Wordmark logos or logotypes solely contain the name of the brand, usually spruced up by a fancy font-type or some form of artistic direction. These types of logos are very common, especially in big brands and freelance professionals, due to their simplicity and easy to remember style.
Some popular examples include:
A lettermark or monogram logo only consist of initials, making use of a few letters (usually 2 or 3). Used by businesses that condense their brand name down to simply the titles: BBC, IBM, HP, etc… Lettermark logos are similar to wordmark logos but often implement more artistic inspiration into them, often mixing letters and art together. Lettermarks are also very popular with freelance professionals, using their name initials as the forefront of their logo.
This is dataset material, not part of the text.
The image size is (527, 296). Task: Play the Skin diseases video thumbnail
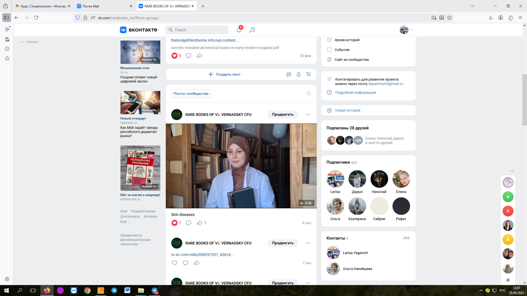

A pictorial mark is the most common form of logo often just called logo symbols. These are images that represent a brand without the need of any text to tell the consumer what it is. Commonly found with big name brands that don’t require explaining what the product/service is, an instantly recognisable logo. Many of these also offer combination marks, also, that include the company name also.
A combination mark combines the company name alongside an art form, often logo symbol or abstract mark. Usually, combination marks represent the brands product within the art, for example: Puma has a silhouette of a puma. Taco Bell, has an image of a bell. Domino’s Pizza, has a domino. etc… These can vary in complexity, sometimes completely obvious matching the name to the logo, some a bit more abstract and unrecognisable.
Graphic Designer Logos:
Looking at freelance graphic designers logos, as they are selling themselves, require their name to be part of it. There a few different ways people approach this but most noticeably it is either through a wordmark or lettermark logo. Some like to just use their full name, where as others stylise their initials with their full name accommodating it. Depending on the persons art style, they will choose what logo best suits them, some graphic designers who have a more light hearted art style, maybe illustrators, use combination marks, mixing their name into a piece of art.